- [TASK BRIEF]:
Nothing in the entries should change; repeat them exactly.

- [MATERIAL SUPPLIED]:

══════════

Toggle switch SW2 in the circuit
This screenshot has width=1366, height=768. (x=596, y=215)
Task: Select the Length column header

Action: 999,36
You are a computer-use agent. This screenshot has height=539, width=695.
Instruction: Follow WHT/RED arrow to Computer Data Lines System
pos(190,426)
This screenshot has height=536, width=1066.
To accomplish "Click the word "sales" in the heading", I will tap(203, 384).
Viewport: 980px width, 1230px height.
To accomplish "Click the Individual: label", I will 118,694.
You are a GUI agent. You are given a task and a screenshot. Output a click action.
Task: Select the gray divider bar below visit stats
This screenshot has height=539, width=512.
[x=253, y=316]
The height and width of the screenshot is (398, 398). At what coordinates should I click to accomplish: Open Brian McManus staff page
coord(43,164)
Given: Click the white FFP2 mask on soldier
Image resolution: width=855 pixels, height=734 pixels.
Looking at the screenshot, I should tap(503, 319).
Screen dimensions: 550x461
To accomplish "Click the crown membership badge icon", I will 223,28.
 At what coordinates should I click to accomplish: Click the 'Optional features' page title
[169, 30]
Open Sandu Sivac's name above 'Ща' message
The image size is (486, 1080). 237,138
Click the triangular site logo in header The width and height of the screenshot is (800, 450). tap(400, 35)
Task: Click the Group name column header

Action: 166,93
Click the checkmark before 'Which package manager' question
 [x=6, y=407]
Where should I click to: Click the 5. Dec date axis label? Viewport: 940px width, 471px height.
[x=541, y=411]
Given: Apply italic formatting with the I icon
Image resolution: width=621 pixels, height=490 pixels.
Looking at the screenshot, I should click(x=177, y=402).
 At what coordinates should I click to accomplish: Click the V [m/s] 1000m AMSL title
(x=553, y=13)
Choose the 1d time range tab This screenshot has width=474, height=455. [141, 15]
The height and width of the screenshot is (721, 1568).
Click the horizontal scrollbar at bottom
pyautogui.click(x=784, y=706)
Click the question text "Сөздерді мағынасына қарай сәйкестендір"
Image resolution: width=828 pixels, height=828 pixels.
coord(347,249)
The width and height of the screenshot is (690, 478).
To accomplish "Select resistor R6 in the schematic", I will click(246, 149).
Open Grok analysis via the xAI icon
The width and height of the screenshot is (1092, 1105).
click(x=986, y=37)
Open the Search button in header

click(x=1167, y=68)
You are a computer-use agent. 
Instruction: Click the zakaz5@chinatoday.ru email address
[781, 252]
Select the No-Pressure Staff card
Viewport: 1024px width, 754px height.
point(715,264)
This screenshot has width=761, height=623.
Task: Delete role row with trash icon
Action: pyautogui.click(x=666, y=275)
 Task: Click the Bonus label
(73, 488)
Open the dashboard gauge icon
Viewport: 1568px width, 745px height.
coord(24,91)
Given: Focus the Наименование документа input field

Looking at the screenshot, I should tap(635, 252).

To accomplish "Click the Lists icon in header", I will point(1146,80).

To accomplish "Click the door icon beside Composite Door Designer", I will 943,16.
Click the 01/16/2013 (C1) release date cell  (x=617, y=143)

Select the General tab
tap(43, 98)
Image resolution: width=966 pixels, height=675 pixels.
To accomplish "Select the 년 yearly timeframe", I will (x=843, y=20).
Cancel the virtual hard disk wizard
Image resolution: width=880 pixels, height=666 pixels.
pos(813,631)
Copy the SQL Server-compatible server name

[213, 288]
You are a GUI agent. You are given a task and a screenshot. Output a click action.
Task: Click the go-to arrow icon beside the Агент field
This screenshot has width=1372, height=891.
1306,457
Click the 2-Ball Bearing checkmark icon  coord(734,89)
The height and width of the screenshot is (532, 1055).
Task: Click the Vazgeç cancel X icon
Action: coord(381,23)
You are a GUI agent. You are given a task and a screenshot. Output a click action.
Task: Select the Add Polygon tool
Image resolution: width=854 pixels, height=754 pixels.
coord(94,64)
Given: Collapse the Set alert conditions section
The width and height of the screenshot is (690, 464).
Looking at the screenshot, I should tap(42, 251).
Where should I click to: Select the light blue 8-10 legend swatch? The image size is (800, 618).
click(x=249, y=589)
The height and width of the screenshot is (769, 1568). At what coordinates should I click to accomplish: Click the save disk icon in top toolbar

══════════

- [ANSWER TO THIS TASK]:
Toggle switch SW2 in the circuit
This screenshot has width=1366, height=768. (x=596, y=215)
Task: Select the Length column header

Action: 999,36
You are a computer-use agent. This screenshot has height=539, width=695.
Instruction: Follow WHT/RED arrow to Computer Data Lines System
pos(190,426)
This screenshot has height=536, width=1066.
To accomplish "Click the word "sales" in the heading", I will tap(203, 384).
Viewport: 980px width, 1230px height.
To accomplish "Click the Individual: label", I will 118,694.
You are a GUI agent. You are given a task and a screenshot. Output a click action.
Task: Select the gray divider bar below visit stats
This screenshot has height=539, width=512.
[x=253, y=316]
The height and width of the screenshot is (398, 398). At what coordinates should I click to accomplish: Open Brian McManus staff page
coord(43,164)
Given: Click the white FFP2 mask on soldier
Image resolution: width=855 pixels, height=734 pixels.
Looking at the screenshot, I should tap(503, 319).
Screen dimensions: 550x461
To accomplish "Click the crown membership badge icon", I will 223,28.
 At what coordinates should I click to accomplish: Click the 'Optional features' page title
[169, 30]
Open Sandu Sivac's name above 'Ща' message
The image size is (486, 1080). 237,138
Click the triangular site logo in header The width and height of the screenshot is (800, 450). tap(400, 35)
Task: Click the Group name column header

Action: 166,93
Click the checkmark before 'Which package manager' question
 [x=6, y=407]
Where should I click to: Click the 5. Dec date axis label? Viewport: 940px width, 471px height.
[x=541, y=411]
Given: Apply italic formatting with the I icon
Image resolution: width=621 pixels, height=490 pixels.
Looking at the screenshot, I should click(x=177, y=402).
 At what coordinates should I click to accomplish: Click the V [m/s] 1000m AMSL title
(x=553, y=13)
Choose the 1d time range tab This screenshot has width=474, height=455. [141, 15]
The height and width of the screenshot is (721, 1568).
Click the horizontal scrollbar at bottom
pyautogui.click(x=784, y=706)
Click the question text "Сөздерді мағынасына қарай сәйкестендір"
Image resolution: width=828 pixels, height=828 pixels.
coord(347,249)
The width and height of the screenshot is (690, 478).
To accomplish "Select resistor R6 in the schematic", I will click(246, 149).
Open Grok analysis via the xAI icon
The width and height of the screenshot is (1092, 1105).
click(x=986, y=37)
Open the Search button in header

click(x=1167, y=68)
You are a computer-use agent. 
Instruction: Click the zakaz5@chinatoday.ru email address
[781, 252]
Select the No-Pressure Staff card
Viewport: 1024px width, 754px height.
point(715,264)
This screenshot has width=761, height=623.
Task: Delete role row with trash icon
Action: pyautogui.click(x=666, y=275)
 Task: Click the Bonus label
(73, 488)
Open the dashboard gauge icon
Viewport: 1568px width, 745px height.
coord(24,91)
Given: Focus the Наименование документа input field

Looking at the screenshot, I should tap(635, 252).

To accomplish "Click the Lists icon in header", I will point(1146,80).

To accomplish "Click the door icon beside Composite Door Designer", I will 943,16.
Click the 01/16/2013 (C1) release date cell  (x=617, y=143)

Select the General tab
tap(43, 98)
Image resolution: width=966 pixels, height=675 pixels.
To accomplish "Select the 년 yearly timeframe", I will (x=843, y=20).
Cancel the virtual hard disk wizard
Image resolution: width=880 pixels, height=666 pixels.
pos(813,631)
Copy the SQL Server-compatible server name

[213, 288]
You are a GUI agent. You are given a task and a screenshot. Output a click action.
Task: Click the go-to arrow icon beside the Агент field
This screenshot has width=1372, height=891.
1306,457
Click the 2-Ball Bearing checkmark icon  coord(734,89)
The height and width of the screenshot is (532, 1055).
Task: Click the Vazgeç cancel X icon
Action: coord(381,23)
You are a GUI agent. You are given a task and a screenshot. Output a click action.
Task: Select the Add Polygon tool
Image resolution: width=854 pixels, height=754 pixels.
coord(94,64)
Given: Collapse the Set alert conditions section
The width and height of the screenshot is (690, 464).
Looking at the screenshot, I should tap(42, 251).
Where should I click to: Select the light blue 8-10 legend swatch? The image size is (800, 618).
click(x=249, y=589)
The height and width of the screenshot is (769, 1568). At what coordinates should I click to accomplish: Click the save disk icon in top toolbar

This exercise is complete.